The team started the season on Sept. 7 with a 9th-place finish at the Woodland Invitational, followed by a win at the Lions Invitational on Sept. 14. It finished sixth on Sept. 21 at the Aubrae Gunderson Invitational. The next meet is the Pickens Invitational on Oct. 12. 

The young team relies on underclassmen to make up the varsity roster.

“It happens every year, with girls in particular,” Cramer said. “You really depend on your ninth and tenth graders. You have to keep refreshing on ninth and tenth graders, particularly with the girls every year, in order to have a strong team. It is unusual to be able to keep a group of seniors together all the way through and have them perform at top levels.”

The heavy reliance on underclassmen does not change the team’s state meet goals.

“In my opinion, age doesn’t matter,” freshman Jamie Marlow said. “All that matters are times and, theoretically, if a freshman can get the same time as a senior, I don’t see why age would put Grady at a disadvantage at meets.”

In addition to advancing to state, the team’s goals include personal improvement and development.

“The first goal for every season is to qualify for state,” Cramer said. “The next goal is to, once you get to state, put yourself in a position to do the very best you can. I don’t set out with a goal of winning state. I set out with a goal of trying to get the best performance we can out of each individual person, and collectively as a team at state, so we can finish as high as possible. If you come out every year and say we are going to get the most we can out of our team, then you win every year.” 

To increase weekly mileage and avoid high temperatures in the afternoons, the team participates in morning practices on Tuesdays and Fridays. “The main reason [for morning practice] this year has been the heat and what I have been really pleased with is that it has become something more than just avoiding the heat. What it has become is a team-building experience because we have gotten such a large group of both boys and girls coming to the morning practice that I think it has really contributed to the cohesiveness of the team.”

Runners share Cramer’s enthusiasm about the practices.

“Morning practices are the best practices, in my opinion,” senior Marisa Lopata said. “Getting up early and just getting that blood pumping is a great way to start your day. We’ll go on the track and sometimes do speed intervals or longer runs in the neighborhood, but they are so helpful. You get used to getting up early for one, and [get into] that mindset that this last 800 [meters] is going to make a difference next race.”

In addition to morning practices, the team added two new assistant coaches this year: Kate Carter and Elizabeth Washam.

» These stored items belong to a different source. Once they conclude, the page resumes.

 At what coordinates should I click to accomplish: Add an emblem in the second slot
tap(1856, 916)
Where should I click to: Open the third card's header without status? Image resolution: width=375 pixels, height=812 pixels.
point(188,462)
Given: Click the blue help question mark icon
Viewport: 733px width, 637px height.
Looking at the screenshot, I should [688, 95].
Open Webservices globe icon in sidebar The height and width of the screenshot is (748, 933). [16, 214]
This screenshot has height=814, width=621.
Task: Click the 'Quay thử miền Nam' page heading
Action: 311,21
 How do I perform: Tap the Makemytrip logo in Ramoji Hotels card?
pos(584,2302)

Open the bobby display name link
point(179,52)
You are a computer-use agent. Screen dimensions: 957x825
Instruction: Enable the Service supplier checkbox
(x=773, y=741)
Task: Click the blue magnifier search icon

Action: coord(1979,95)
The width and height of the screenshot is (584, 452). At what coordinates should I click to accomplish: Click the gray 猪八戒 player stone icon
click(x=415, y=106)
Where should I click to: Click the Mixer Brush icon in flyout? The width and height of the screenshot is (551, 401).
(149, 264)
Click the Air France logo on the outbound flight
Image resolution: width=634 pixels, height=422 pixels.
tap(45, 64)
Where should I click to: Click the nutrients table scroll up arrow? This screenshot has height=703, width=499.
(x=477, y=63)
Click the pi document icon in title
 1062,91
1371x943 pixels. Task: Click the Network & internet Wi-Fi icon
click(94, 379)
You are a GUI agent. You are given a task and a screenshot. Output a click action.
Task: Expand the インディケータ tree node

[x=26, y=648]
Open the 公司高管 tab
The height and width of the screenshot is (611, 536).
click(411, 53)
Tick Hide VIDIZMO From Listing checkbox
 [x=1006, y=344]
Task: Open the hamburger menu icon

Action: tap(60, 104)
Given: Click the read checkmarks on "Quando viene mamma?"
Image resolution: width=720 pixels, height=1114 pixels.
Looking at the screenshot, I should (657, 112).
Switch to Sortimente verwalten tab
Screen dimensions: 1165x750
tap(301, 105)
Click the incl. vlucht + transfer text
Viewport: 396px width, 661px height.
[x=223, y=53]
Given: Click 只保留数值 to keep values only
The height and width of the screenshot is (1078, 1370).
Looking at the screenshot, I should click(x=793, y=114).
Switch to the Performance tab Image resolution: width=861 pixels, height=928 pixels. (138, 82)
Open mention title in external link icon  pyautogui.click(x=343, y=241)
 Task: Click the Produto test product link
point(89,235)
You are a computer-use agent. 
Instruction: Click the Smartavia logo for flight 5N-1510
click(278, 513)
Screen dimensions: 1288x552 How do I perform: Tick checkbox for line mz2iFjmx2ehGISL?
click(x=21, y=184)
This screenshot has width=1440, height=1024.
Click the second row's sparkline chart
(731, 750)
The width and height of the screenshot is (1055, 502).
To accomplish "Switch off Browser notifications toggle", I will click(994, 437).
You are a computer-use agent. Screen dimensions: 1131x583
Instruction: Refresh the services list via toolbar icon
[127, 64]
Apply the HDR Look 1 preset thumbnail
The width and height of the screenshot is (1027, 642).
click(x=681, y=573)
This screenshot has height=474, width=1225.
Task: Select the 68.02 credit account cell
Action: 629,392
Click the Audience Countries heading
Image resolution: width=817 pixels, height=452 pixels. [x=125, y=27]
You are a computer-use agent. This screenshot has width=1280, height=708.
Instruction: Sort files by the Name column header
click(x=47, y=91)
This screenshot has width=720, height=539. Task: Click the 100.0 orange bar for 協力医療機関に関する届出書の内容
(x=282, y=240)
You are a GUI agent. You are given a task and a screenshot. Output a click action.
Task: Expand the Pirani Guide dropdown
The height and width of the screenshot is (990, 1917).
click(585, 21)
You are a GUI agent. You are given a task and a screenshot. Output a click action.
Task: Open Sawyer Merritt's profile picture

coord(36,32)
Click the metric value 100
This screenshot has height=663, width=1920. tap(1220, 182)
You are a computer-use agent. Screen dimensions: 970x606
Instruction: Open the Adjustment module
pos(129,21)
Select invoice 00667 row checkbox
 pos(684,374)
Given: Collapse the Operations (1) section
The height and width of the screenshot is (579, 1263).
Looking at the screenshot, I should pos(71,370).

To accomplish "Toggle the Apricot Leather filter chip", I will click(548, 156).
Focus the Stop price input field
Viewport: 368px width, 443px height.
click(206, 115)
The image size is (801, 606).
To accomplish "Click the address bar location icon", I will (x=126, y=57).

“I love having two coaches because it is one more person cheering you on and pushing you to do your best,” sophomore Ellie Spears said. “Both Ms. Washam and Mrs. Carter are great coaches, and I am very happy to have them both.” 

The most important aspect of Cramer’s training, like every year, is group running. According to Cramer, allowing runners to train by themselves makes them think “that they are an individual rather than part of a group.” Cross country is a team sport. The top five runners  contribute to a team’s total points.

 “I think that pack running is a very smart way to train,” Marlow said. “It builds the team’s relationships with one another and motivates us. It’s also a great equalizer, no matter what your running level is.”

Teamwork and group running is important on meet day. 

“Now, occasionally, you will get to state, and you will have one or two, maybe even three people who just have a bad day, and that happens all the time, but if the rest of your team pulls through, then again that really emphasizes the team nature of the sport because the team can then still score well collectively in the team competition,” Cramer said.